8. We further covenant to ensure that each Originator and Exide Funding (in
each of their capacities under the Origination Agreements) at all times
duly perform and comply with all their obligations to each of you under or
in connection with the Origination Agreements and, in particular, that we
will at all times take all measures necessary or desirable to ensure that
the billing, credit and collection policies and procedures of such
Originator and Exide Funding are not changed in any way that may materially
adversely affect the interests of either of you under the Origination
Agreements. We further covenant that we will comply with our obligations in
this paragraph 8 even if any of the relevant obligations of the Originators
or Exide Funding under the Origination Agreements are determined by a court
of competent jurisdiction to be invalid or unenforceable.
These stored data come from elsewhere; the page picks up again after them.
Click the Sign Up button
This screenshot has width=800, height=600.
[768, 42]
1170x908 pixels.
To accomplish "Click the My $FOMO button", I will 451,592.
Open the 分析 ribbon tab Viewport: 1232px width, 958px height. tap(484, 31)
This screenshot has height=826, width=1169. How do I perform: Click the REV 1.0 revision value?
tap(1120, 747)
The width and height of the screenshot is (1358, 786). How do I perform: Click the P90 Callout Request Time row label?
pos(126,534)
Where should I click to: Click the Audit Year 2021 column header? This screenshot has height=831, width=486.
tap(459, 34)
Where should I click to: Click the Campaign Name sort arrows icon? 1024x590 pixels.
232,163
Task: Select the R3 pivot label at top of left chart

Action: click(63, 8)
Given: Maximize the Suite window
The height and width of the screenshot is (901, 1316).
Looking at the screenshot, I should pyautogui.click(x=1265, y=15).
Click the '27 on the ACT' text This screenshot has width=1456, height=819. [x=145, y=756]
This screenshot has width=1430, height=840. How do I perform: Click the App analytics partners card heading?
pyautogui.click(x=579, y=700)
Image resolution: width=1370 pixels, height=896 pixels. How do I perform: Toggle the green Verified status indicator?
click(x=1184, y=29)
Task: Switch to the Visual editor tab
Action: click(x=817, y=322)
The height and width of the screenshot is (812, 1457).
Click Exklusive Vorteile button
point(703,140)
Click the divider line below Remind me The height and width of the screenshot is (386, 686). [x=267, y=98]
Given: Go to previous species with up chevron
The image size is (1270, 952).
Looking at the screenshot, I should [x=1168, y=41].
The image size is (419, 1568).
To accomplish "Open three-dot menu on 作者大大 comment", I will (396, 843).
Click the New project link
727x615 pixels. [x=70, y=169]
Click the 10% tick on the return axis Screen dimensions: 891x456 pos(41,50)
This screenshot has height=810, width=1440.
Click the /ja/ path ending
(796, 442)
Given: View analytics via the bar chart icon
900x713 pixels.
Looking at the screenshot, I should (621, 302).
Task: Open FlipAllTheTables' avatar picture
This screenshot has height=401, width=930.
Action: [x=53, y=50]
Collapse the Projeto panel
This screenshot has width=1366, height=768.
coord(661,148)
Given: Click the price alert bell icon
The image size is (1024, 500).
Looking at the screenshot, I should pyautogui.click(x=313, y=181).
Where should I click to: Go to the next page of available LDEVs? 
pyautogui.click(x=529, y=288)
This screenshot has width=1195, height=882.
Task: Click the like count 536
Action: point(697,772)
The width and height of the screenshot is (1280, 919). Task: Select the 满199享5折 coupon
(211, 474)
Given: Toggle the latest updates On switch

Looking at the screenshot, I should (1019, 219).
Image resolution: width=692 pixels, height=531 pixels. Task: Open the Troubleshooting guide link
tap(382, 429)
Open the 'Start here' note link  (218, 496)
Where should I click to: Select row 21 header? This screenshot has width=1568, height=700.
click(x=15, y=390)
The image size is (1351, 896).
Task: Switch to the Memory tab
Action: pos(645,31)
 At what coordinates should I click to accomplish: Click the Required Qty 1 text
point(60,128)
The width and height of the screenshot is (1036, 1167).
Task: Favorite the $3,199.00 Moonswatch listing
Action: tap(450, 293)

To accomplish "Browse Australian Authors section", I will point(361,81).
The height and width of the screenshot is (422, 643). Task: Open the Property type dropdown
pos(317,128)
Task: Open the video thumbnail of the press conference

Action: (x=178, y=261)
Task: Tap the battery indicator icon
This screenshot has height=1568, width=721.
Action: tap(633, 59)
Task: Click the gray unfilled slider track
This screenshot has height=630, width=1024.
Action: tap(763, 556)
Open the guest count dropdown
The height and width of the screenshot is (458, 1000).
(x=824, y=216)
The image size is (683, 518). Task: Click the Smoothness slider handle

9. Without limiting our covenant in paragraph 7 above, we further covenant to
either ensure that: (i) each Originator and Exide Funding will at all times
duly perform and comply with or (ii) we will perform and comply with, on
behalf of each Originator and Exide Funding, all reporting, documentary and
calculation requirements of the Originators and Exide Funding under the
Origination Agreements and that the same are met in a timely fashion.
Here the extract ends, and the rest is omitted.